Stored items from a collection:
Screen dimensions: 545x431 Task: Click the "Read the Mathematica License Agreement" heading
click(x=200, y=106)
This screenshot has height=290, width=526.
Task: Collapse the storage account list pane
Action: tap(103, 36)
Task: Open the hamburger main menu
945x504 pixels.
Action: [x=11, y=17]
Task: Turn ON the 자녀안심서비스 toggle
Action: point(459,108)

...

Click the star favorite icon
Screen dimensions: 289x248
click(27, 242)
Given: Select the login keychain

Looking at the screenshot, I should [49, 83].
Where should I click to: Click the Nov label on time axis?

About this exercise: Begin with the line above that has "Click the star favorite icon" and continue through the line that has "Where should I", setting each one down exactly. Stop there.

Result for this exercise:
Click the star favorite icon
Screen dimensions: 289x248
click(27, 242)
Given: Select the login keychain

Looking at the screenshot, I should [49, 83].
Where should I click to: Click the Nov label on time axis?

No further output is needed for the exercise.